The following chart contains many of the common investment account types, though it is not all–inclusive.

Remember that the Code provisions apply not only to Supervised Persons themselves, but also to:

 

   

Spouses, children and immediate family members sharing the same household;

 

   

Investment Clubs, Partnerships, Trusts and Estates; and

 

   

Other types of accounts in which any of them has an interest or beneficial ownership.

Beneficial ownership includes having any direct or indirect financial interest in an account – including an account with a financial institution or 401k plan or other employee benefit account – regardless of the name in which the account is held. Beneficial ownership also includes having any discretionary control over the purchase or sale of Covered Investments in any such account.

 

INVESTMENT ACCOUNT TYPE    COVERED ACCOUNT
Brokerage Accounts    Yes
Direct Mutual Fund Accounts, which are not sub-advised by the Firm or SLA governed business partners    No
Direct Mutual Fund Accounts, which are sub-advised by the Firm or SLA governed business partners    Yes
529 Plans **    No
Bank Savings Accounts    No
Bank Certificates of Deposit    No
401k Accounts with Directed Investment *    Yes
401k Accounts without Directed Investment and without opportunity to invest in advised funds    No
401k Accounts without Directed Investment and with opportunity to invest in advised funds:    Yes
Life Insurance Policies, Fixed and Variable Annuities    No
Health Savings Accounts without Directed Investment and without the opportunity to invest in advised funds    No
Employee Stock Purchase Plan Accounts    No
Employer Directed Pension Accounts    No
Third-Party Manager Accounts* (requires Compliance pre-approval)    Yes
Automatic Investment Plans    No

 

*

- Supervised Persons must ensure that duplicate copies of account statements and confirmations are sent directly to the attention of Compliance Department.

**

- Currently the Firm does not sub-advise any 529 Plans, but this provision would be subject to change in the event that the Firm started to sub-advise a 529 Plan.

 

14


The following chart contains many of the common investment instruments, though it is not all-inclusive.
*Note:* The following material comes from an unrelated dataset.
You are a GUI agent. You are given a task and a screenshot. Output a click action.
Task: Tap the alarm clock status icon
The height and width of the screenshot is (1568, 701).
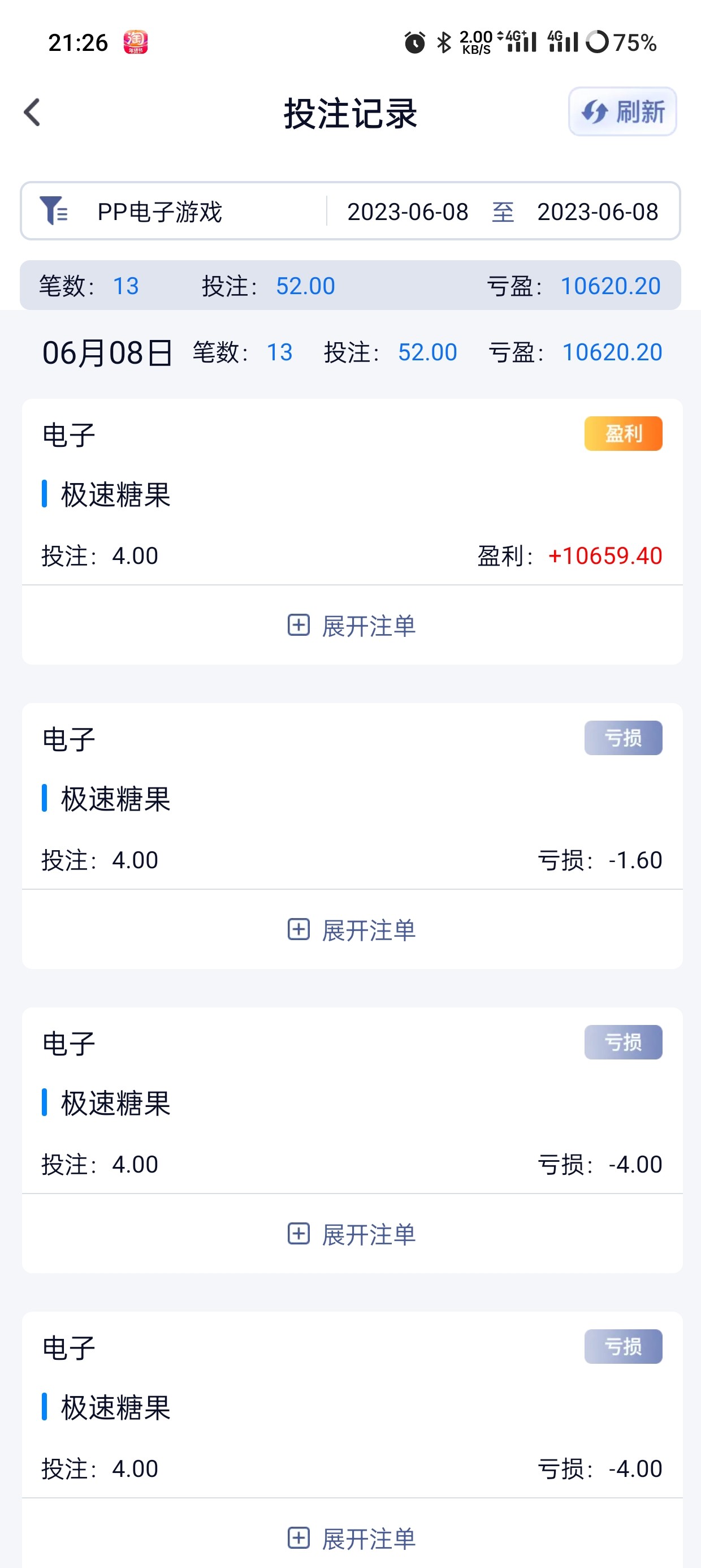(x=415, y=42)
It is important to note that all covered securities (III.B), excluding those listed as exceptions to the preclearance rules and review (IV.C) are subject to all the preclearance rules (IV.D).

 

TRANSACTION   

PRECLEARANCE

REVIEW REQUIRED?

  

CONFIRMATION

REQUIRED?

Pooled Investment Vehicles      

Mutual Funds (open-end & advised or sub-advised by the Firm or SLA governed business partners)

   Yes    Yes

Mutual Funds (open-end & NOT sub-advised by the Firm or SLA governed business partners)

   No    No

Mutual Funds (closed-end)

   Yes    Yes

Collective Investment Trusts (advised or sub-advised by the Firm or SLA governed business partners)

   Yes    Yes

Unit Investment Trusts

   No    Yes

Variable & Fixed Annuities

   No    No

Exchange Traded Funds (ETFs)

   No    Yes
Equities      

Common Stocks

   Yes    Yes

ADRs

   Yes    Yes

DRIPS

   No    Yes

Stock Splits

   No    Yes

Rights and Warrants (exercised)

   Yes    Yes

Preferred Stock

   Yes    Yes

Watch List Securities

   Yes    Yes

Restricted List Securities

   Prohibited    Prohibited

IPOs

   Prohibited    Prohibited
Options (Stock)    Yes    Yes
Futures      

Currency (including cryptocurrency)

   No    Yes

Commodity

   No    Yes

S&P

   No    Yes
Fixed Income      

US Treasury

   No    No

CDs

   No    No

Money Market

   No    No
Bonds      

US Government

   No    No

Corporate

   Yes    Yes

Convertibles (converted)

   Yes    Yes

Municipal

   No    Yes
Private Placements & Limited Partnerships   
(initial and subsequent investments)    Yes    Yes

 

15


EXHIBIT C – Insider Trading

The Firm’s policy is that no Supervised Person may engage in what is commonly known as insider trading. Specifically, the Firm prohibits securities trading, either personally or on behalf of others (including client accounts) on the basis of material non-public information and communicating material non-public information to others. Further, the Firm prohibits its Supervised Persons from engaging in rumor mongering, the circulation of rumors, or forwarding unsubstantiated statements that may perpetuate the potential for insider trading. This policy extends to activities within and outside the Firm.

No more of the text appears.